Did you know that Norway was just declared the happiest place in the world? According to the annual World Happiness Report, Norway beat out last year's first place winner Denmark for the 2017 designation as the world's happiest nation (155 nations were included in the survey). I found it interesting that, of the top ten happiest countries, seven are European, including all three Scandinavian nations (i.e., Norway, Denmark, and Sweden).
2017 World Happiness Report Top Ten Happiest Nations (see complete list here)
6) The Netherlands
8) New Zealand
*these two nations were tied for ninth place
Actually, for the five years in which the survey has been conducted (for some reason there was no report for 2014), the top ten happiest countries have remained pretty consistent (although Austria beat out New Zealand for a top ten spot in 2013). Only one New World nation, Canada, shows up in the top ten. In fact, the United States actually slipped from 13th to 14th place this year, and was below Costa Rica, which came in at 12th place.

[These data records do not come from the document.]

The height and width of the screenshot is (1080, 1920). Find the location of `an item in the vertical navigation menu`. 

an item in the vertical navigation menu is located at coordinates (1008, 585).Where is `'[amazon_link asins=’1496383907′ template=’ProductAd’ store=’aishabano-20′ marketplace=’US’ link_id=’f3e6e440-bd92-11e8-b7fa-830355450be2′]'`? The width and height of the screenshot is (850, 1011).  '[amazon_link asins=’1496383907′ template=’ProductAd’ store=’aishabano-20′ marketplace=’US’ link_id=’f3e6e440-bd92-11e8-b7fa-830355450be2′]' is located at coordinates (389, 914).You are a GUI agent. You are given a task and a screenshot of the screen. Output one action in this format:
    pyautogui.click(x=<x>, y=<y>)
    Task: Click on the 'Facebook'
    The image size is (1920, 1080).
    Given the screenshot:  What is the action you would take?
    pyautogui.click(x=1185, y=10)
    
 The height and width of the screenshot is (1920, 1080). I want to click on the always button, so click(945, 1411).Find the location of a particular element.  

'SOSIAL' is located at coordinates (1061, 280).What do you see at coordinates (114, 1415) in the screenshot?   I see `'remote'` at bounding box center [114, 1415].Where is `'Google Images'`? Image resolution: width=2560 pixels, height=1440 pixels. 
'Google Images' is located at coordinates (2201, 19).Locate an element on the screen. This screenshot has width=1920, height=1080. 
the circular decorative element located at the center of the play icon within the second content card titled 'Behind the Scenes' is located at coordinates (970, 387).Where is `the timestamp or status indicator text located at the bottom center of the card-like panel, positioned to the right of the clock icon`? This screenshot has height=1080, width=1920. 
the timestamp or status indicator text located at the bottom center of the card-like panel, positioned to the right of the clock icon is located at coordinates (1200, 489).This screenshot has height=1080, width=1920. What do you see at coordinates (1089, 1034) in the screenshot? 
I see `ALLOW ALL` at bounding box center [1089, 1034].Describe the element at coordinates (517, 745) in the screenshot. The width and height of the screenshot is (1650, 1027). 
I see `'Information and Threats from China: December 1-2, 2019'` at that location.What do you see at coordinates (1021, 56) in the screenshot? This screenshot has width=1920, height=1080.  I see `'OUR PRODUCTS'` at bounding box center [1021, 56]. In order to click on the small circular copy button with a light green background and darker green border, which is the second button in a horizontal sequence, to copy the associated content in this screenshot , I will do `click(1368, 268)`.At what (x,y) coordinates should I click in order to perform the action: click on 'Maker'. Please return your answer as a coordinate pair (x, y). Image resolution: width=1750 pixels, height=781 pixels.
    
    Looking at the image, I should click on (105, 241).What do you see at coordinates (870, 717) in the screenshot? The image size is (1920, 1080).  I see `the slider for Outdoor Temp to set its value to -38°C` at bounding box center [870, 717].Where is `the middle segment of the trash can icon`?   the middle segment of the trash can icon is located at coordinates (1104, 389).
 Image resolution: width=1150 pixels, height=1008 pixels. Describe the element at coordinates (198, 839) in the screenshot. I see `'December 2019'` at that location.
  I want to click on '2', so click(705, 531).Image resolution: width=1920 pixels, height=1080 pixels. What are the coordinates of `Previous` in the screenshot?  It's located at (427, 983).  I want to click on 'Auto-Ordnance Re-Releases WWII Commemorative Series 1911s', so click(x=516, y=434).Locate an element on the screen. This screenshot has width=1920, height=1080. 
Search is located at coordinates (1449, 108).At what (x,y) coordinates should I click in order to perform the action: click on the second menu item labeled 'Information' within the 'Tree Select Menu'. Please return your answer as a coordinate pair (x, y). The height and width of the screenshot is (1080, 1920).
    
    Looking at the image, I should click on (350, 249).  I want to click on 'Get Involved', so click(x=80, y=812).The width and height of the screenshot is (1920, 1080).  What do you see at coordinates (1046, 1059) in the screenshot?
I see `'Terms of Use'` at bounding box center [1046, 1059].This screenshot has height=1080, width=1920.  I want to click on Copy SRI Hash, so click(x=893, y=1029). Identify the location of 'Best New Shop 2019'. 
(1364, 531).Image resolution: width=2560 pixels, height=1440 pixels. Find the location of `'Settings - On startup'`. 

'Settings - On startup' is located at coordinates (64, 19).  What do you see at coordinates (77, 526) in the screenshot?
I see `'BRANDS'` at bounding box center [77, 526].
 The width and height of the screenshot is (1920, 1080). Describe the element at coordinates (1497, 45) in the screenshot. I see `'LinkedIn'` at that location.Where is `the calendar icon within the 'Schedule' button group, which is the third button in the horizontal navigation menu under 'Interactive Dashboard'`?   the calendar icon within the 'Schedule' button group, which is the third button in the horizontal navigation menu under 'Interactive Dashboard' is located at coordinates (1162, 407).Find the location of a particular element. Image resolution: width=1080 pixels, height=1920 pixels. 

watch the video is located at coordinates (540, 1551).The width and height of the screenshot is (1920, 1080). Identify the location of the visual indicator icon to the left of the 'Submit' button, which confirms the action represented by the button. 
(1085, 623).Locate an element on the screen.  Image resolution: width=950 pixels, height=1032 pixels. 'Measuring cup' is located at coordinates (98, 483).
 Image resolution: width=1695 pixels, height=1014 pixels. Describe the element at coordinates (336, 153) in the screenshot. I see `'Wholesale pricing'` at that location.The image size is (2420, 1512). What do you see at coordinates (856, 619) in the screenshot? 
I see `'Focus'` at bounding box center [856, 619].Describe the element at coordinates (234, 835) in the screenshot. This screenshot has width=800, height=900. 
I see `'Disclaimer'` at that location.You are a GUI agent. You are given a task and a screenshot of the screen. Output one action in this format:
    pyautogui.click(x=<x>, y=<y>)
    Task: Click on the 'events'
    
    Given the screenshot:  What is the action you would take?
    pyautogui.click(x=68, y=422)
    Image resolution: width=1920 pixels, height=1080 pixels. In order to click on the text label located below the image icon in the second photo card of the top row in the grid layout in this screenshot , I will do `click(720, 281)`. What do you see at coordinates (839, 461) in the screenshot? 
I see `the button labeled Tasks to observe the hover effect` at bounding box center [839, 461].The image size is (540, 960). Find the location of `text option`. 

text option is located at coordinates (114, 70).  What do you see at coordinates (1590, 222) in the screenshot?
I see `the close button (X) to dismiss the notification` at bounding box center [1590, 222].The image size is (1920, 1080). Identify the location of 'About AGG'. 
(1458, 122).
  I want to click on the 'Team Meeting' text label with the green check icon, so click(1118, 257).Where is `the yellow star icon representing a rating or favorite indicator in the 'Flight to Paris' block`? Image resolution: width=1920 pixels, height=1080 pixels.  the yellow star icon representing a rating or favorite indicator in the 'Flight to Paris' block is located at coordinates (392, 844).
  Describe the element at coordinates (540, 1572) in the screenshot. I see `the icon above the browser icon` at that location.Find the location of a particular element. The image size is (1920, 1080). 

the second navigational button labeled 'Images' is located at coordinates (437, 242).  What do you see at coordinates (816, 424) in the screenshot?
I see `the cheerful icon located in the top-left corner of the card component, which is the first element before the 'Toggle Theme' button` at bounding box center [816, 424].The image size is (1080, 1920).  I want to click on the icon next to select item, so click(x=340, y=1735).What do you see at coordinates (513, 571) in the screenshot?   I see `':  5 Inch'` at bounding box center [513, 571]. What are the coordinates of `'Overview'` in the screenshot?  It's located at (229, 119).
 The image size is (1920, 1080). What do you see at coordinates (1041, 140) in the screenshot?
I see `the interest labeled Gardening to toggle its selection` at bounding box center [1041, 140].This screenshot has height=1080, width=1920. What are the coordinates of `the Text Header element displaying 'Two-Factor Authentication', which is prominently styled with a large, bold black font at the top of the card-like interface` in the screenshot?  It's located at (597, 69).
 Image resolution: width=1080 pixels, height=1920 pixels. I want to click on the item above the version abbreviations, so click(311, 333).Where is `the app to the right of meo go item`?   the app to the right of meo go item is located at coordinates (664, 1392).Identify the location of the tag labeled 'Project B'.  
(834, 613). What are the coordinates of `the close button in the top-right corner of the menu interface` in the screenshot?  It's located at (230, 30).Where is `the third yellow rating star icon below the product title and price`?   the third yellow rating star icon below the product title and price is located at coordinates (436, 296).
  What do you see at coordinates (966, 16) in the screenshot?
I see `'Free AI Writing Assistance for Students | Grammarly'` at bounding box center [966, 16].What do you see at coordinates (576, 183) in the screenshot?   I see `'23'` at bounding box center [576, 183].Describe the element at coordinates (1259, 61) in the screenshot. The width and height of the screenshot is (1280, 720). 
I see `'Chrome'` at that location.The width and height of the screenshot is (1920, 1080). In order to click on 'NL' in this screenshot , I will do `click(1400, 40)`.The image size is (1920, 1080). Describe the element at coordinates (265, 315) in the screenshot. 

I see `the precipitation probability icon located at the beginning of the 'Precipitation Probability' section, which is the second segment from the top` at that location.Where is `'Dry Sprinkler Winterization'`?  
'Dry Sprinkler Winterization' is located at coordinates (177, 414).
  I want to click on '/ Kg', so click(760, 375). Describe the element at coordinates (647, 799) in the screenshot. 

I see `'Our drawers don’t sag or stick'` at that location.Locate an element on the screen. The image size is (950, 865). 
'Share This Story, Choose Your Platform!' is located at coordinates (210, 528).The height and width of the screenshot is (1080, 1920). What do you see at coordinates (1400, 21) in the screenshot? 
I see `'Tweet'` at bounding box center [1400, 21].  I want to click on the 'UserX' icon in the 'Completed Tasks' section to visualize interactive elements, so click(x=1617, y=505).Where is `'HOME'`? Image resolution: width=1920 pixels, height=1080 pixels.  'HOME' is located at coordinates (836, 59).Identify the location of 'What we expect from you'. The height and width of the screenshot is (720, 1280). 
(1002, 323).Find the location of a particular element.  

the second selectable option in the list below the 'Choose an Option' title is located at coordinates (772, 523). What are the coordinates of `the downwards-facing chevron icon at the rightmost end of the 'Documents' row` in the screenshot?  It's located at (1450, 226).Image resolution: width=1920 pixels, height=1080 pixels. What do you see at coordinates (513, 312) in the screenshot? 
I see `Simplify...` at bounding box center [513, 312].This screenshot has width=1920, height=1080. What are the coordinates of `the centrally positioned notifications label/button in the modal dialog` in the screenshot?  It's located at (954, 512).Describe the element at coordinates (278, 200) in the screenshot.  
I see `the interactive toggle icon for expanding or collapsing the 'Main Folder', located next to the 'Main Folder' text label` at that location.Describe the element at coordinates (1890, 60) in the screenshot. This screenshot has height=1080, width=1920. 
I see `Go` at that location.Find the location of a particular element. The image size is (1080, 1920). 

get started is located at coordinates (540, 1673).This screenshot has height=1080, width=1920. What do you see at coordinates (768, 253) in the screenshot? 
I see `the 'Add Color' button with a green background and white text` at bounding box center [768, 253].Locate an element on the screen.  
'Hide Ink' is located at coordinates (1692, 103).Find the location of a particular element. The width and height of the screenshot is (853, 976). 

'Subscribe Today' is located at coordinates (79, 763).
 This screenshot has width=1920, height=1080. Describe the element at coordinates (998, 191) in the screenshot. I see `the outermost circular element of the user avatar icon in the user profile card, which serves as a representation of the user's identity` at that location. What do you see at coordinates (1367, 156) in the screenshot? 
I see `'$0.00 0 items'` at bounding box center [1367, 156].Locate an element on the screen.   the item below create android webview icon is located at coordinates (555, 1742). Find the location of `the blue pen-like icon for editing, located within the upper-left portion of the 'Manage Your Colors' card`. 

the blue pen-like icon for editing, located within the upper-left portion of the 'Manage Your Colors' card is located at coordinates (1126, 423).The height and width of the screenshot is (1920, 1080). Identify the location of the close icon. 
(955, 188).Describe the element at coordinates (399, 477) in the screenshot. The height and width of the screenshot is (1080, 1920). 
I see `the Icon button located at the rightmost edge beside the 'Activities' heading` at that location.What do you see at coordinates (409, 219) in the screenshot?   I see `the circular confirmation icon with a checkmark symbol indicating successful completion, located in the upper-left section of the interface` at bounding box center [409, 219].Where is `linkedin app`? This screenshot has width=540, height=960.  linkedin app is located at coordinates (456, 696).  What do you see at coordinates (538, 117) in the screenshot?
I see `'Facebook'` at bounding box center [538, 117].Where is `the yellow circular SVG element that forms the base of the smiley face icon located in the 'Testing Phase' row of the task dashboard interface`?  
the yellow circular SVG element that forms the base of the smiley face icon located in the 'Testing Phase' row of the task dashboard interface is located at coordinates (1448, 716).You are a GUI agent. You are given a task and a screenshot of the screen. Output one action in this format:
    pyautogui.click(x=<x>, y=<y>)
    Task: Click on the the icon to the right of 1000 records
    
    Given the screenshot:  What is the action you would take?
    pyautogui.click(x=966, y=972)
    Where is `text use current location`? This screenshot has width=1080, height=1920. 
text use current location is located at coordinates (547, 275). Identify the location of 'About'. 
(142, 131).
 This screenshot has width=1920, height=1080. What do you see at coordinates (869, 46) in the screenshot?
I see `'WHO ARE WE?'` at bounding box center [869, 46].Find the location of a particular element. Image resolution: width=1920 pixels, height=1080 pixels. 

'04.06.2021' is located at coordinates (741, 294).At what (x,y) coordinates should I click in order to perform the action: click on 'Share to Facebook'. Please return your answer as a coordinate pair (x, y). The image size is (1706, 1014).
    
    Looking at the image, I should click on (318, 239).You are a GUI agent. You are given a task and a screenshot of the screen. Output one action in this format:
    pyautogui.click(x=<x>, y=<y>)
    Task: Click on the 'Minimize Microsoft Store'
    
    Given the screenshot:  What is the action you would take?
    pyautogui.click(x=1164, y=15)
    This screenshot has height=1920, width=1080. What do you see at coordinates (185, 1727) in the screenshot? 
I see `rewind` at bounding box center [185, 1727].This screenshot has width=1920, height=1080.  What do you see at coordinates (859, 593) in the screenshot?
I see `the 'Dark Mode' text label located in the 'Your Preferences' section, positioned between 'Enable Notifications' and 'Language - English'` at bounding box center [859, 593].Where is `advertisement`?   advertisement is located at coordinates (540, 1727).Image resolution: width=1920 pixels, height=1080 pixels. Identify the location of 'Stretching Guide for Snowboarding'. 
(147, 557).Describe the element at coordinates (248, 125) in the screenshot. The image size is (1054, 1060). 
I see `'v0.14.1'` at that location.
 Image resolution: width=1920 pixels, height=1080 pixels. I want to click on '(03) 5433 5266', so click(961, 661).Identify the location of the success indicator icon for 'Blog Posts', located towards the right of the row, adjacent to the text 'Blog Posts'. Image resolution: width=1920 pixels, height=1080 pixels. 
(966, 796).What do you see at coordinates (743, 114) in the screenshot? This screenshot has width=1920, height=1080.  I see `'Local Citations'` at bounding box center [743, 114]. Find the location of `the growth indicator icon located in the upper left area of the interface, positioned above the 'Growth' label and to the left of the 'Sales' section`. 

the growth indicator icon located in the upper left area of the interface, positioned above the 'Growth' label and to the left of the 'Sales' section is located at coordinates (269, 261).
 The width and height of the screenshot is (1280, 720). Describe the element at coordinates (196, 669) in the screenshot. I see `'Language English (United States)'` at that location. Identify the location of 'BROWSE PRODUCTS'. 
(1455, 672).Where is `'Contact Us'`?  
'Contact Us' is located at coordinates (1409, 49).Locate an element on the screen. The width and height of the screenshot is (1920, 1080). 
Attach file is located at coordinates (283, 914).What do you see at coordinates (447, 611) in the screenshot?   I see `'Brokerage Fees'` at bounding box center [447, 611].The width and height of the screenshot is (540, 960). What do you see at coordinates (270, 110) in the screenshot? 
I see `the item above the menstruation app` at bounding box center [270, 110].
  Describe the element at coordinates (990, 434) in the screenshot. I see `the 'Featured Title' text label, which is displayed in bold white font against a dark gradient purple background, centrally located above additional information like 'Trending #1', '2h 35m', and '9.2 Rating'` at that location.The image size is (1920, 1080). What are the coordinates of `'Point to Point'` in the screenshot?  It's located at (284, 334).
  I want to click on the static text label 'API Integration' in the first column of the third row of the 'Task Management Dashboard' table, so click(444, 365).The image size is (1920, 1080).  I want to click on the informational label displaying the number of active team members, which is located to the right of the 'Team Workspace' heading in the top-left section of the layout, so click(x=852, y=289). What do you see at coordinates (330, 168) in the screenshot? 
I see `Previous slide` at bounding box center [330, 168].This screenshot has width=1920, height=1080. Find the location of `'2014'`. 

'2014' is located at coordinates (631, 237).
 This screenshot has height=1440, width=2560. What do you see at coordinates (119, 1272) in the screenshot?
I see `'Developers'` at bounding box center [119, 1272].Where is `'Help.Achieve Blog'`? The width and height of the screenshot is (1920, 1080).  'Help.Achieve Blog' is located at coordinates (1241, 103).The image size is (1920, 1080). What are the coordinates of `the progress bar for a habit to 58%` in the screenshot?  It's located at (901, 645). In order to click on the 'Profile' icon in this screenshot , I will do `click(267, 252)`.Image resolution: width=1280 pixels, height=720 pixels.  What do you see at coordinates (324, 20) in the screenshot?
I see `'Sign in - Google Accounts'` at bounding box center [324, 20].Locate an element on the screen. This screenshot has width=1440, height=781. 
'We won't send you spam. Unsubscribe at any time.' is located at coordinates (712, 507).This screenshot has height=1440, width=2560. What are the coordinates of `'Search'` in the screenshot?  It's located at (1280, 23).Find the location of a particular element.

So what makes Norway the happiest nation, and why does the United States fail to reach a top ten ranking? According to one article, while economic well-being is important, emotional health promoted by a strong sense of community may be even more critical. Another article states that the Nordic countries have generous social safety nets, reflecting their strong sense of community. Norway has a robust economy, but even though this declined slightly for 2017 due to a drop in oil prices, the nation's emotional and physical well-being put it at the top of the happiness list. Unfortunately, those of us in the United States do not seem to experience this same sense of community safety, which is reflected in our lower ranking.
I find it troubling that our nation is feeling unhappier than ever. And this information comes on the heels of the finding that life expectancy in the United States has declined for the first time since 1993. Perhaps if we focus more on the future and how we can work together to help ourselves as a nation rather than individually we will all be the better, and the happier, for it. After all, happy people tend to live longer and more satisfying lives, and there is nothing wrong with that!